== Segment start ==

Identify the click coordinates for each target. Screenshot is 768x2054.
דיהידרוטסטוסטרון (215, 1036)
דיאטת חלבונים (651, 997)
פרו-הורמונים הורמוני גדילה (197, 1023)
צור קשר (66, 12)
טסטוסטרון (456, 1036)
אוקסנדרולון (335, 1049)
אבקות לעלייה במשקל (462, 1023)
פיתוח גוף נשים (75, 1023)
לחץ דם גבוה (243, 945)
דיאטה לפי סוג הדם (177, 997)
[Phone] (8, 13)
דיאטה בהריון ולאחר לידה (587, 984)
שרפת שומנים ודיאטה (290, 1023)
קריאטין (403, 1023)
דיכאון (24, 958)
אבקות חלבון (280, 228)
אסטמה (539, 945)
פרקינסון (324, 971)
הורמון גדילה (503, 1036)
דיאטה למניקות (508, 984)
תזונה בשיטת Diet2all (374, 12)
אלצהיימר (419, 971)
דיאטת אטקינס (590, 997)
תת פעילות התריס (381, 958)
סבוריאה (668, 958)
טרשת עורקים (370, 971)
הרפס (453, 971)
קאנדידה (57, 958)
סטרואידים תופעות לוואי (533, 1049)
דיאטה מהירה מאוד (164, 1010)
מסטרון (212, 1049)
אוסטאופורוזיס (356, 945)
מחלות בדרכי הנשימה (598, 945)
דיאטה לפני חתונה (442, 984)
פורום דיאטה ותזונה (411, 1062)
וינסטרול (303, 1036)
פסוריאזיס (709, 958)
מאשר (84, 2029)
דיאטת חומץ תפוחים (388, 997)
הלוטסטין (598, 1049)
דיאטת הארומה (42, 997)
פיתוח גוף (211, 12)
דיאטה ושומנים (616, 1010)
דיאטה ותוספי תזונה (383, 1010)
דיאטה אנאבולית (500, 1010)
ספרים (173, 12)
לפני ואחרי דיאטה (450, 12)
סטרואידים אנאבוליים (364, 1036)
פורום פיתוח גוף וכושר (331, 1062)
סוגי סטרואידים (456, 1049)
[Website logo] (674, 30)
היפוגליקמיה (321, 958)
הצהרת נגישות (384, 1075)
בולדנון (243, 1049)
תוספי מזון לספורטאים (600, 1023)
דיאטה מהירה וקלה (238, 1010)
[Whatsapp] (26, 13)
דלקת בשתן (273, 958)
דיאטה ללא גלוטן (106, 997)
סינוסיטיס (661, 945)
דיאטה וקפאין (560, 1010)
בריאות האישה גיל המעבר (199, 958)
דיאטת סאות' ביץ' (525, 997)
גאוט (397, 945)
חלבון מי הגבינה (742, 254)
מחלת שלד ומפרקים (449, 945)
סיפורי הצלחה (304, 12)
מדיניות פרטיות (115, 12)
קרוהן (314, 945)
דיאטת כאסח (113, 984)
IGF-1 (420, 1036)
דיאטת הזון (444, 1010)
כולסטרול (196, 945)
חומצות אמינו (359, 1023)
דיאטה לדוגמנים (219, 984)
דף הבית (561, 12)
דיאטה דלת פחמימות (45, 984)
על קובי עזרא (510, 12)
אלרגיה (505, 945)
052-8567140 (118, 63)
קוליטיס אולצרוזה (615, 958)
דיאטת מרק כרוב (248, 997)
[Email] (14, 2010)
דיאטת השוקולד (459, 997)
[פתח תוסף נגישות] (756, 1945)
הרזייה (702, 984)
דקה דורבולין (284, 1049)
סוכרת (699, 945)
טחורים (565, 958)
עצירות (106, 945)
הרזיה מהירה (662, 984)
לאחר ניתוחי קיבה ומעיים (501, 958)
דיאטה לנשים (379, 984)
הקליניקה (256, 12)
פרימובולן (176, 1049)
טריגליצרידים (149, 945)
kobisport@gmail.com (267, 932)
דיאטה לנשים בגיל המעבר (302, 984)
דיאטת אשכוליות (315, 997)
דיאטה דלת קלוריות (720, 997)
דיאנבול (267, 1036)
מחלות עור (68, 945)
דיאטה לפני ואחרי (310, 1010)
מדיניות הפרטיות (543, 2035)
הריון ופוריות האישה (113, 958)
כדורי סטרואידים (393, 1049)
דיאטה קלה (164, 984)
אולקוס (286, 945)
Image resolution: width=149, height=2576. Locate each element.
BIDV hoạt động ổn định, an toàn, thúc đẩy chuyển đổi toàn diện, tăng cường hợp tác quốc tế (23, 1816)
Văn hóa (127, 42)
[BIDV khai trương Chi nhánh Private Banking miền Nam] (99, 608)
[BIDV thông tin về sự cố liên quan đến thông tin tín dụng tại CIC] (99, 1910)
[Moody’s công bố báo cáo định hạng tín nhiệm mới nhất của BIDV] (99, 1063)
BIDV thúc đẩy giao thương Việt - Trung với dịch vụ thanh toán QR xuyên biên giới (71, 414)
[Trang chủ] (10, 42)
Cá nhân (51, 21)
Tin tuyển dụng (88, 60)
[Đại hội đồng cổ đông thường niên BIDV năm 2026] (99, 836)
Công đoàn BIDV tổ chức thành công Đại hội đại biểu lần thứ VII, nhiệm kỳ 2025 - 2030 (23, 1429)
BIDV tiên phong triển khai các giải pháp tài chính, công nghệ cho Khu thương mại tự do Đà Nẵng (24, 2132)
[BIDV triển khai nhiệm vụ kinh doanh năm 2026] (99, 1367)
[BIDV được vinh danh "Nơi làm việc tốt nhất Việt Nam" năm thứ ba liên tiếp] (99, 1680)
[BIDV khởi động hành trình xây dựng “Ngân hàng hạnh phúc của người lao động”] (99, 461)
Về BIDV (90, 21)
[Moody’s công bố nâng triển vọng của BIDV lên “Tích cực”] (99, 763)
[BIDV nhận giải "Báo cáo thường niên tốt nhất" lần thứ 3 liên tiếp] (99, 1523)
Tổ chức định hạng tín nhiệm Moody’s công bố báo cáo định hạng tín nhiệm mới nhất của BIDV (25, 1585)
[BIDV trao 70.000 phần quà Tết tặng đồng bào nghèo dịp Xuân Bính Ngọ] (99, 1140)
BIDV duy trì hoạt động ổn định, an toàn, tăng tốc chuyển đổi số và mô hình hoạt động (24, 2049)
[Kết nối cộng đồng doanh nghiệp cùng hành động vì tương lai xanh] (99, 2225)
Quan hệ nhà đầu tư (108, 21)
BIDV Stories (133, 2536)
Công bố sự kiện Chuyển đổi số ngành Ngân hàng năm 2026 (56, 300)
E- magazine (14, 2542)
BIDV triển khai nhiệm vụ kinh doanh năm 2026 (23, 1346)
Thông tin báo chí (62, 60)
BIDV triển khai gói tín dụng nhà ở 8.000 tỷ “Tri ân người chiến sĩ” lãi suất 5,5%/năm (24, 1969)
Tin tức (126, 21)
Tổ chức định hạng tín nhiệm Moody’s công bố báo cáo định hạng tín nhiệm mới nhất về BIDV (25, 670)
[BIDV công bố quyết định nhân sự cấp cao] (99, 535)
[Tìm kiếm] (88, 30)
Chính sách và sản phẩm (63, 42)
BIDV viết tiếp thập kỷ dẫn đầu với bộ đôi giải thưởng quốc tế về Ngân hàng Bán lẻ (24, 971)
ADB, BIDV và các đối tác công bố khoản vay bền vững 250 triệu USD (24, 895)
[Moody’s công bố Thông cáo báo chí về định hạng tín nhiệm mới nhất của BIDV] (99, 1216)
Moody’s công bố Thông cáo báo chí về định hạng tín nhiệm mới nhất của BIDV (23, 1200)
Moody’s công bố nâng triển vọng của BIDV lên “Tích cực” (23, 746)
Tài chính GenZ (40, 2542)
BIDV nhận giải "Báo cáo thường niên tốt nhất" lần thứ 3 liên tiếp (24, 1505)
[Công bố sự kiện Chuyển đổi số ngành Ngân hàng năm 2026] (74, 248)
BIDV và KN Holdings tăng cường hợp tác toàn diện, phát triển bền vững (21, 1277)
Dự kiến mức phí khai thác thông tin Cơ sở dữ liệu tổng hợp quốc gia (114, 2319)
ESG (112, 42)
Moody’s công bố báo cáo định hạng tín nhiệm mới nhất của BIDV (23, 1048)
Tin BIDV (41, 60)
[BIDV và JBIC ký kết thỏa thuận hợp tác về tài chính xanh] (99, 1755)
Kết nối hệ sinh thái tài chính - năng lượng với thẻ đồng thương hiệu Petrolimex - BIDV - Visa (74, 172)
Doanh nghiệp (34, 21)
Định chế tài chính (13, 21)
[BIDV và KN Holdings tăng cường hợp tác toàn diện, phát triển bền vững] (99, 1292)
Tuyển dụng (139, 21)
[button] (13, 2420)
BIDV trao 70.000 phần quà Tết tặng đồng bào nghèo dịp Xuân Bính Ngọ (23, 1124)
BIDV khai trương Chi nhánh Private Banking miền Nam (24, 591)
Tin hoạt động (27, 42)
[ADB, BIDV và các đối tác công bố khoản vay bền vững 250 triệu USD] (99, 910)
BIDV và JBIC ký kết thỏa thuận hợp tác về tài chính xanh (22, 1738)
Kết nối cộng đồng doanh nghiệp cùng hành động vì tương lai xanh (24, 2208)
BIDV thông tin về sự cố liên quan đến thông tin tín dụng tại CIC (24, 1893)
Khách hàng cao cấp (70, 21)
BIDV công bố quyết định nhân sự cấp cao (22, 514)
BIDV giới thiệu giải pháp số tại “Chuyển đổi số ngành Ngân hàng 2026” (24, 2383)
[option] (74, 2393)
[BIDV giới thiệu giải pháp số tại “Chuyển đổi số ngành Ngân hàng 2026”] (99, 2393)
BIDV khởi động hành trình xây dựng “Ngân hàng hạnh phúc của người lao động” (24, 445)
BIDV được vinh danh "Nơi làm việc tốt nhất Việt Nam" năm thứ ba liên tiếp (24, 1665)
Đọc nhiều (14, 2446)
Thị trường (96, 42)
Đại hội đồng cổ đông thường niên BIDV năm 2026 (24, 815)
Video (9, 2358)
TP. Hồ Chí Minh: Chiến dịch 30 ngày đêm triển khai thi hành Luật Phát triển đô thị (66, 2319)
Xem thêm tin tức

== Segment end ==

• [Exercise details] In the material above, transcribe exactly the lines beginning at the one with "בולדנון (243, 1049)" and ending at the one with "דיאטת כאסח (113, 984)", both included.

• [Answer to the exercise]
בולדנון (243, 1049)
תוספי מזון לספורטאים (600, 1023)
דיאטה מהירה וקלה (238, 1010)
[Whatsapp] (26, 13)
דלקת בשתן (273, 958)
דיאטה ללא גלוטן (106, 997)
סינוסיטיס (661, 945)
דיאטה וקפאין (560, 1010)
בריאות האישה גיל המעבר (199, 958)
דיאטת סאות' ביץ' (525, 997)
גאוט (397, 945)
חלבון מי הגבינה (742, 254)
מחלת שלד ומפרקים (449, 945)
סיפורי הצלחה (304, 12)
מדיניות פרטיות (115, 12)
קרוהן (314, 945)
דיאטת כאסח (113, 984)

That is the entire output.